- August 1, 2017
- Posted by: soscbaha
- Category: Lecture Series
1 August 2017
Waves of Alterity: Korea-Nepal Engagement and the Challenge of Area Studies
Inter-Asian connections are often dismissed as either strategies of soft power or manifestations of superficial popular culture. This paper examines how these two levels interact in ways not expected by their creators, and are in some cases more influenced by the economic considerations of labour and consumption rather than government policy or trends in fashion. The luggage carousels at Kathmandu’s airport are loaded with blankets and televisions, products often manufactured in South Korea.

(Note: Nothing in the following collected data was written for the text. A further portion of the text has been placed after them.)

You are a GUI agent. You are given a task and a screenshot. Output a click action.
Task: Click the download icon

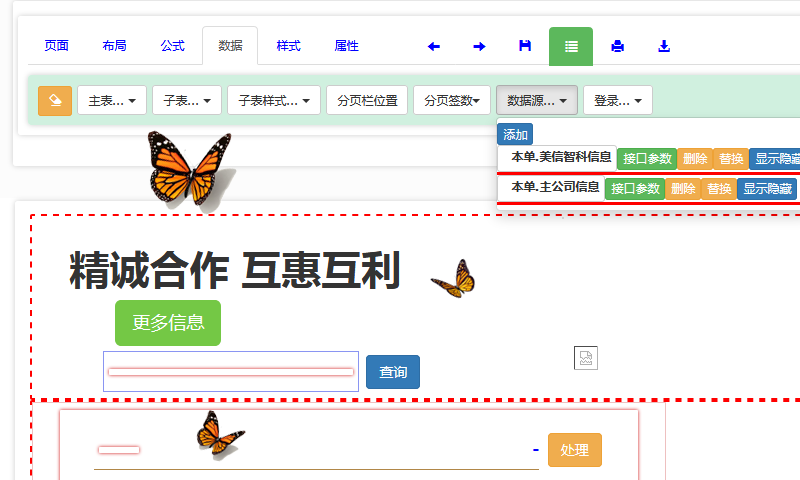(x=664, y=46)
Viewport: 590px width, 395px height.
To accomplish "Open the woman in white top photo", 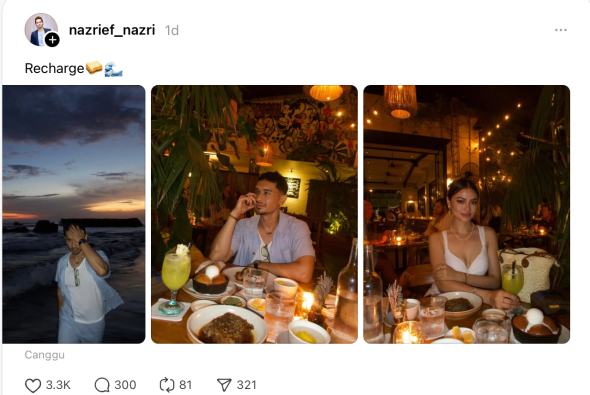I will (467, 214).
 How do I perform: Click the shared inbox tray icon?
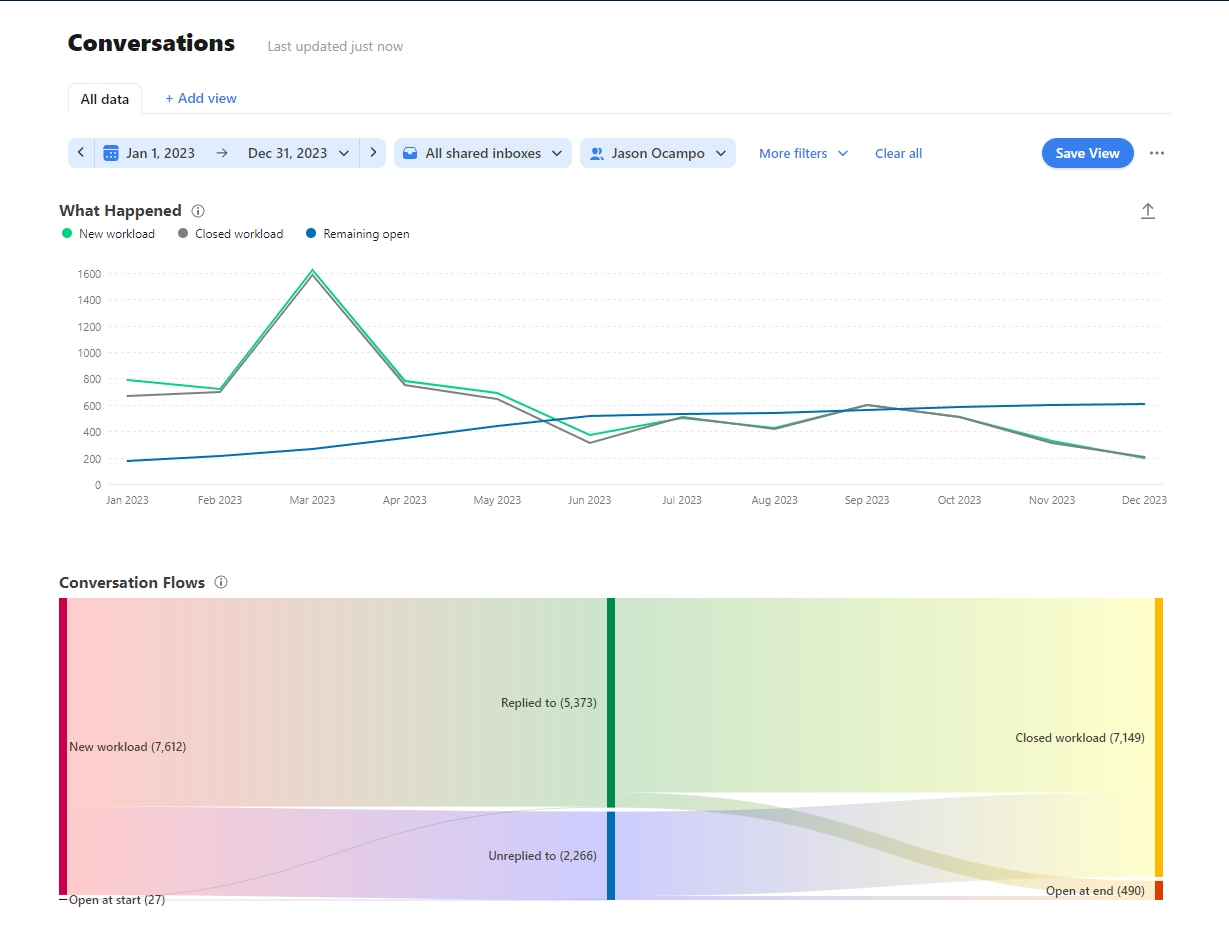click(410, 153)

This lecture looks at how Nepali desire for South Korean goods is shaped by ideas of ‘quality’, complexly considered, as well as rumours circulated by labour migrants rather than state-level concerns or the popularity of Korean boy bands. Although labour migration from Nepal to South Korea is quantitatively less significant than to Gulf countries or India, South Korea holds an important position in the Nepali imagination of the world, out of proportion to the few thousand workers admitted legally every few years through the Employment Permit System authorised by the Korean government. Korean reflections about ‘mountain people’ and Mongolian origins have percolated through Nepali ideas about indigeneity and the ‘Mongol look’, influencing politics, fashion, and racial ideologies. South Korean politicians make diplomatic speeches about how the country was in the ‘same place’ as Nepal just fifty years ago. This lecture attempts to understand how purchasing a Samsung appliance in Qatar might allow Nepalis an access point to the Korean miracle, and what that might mean.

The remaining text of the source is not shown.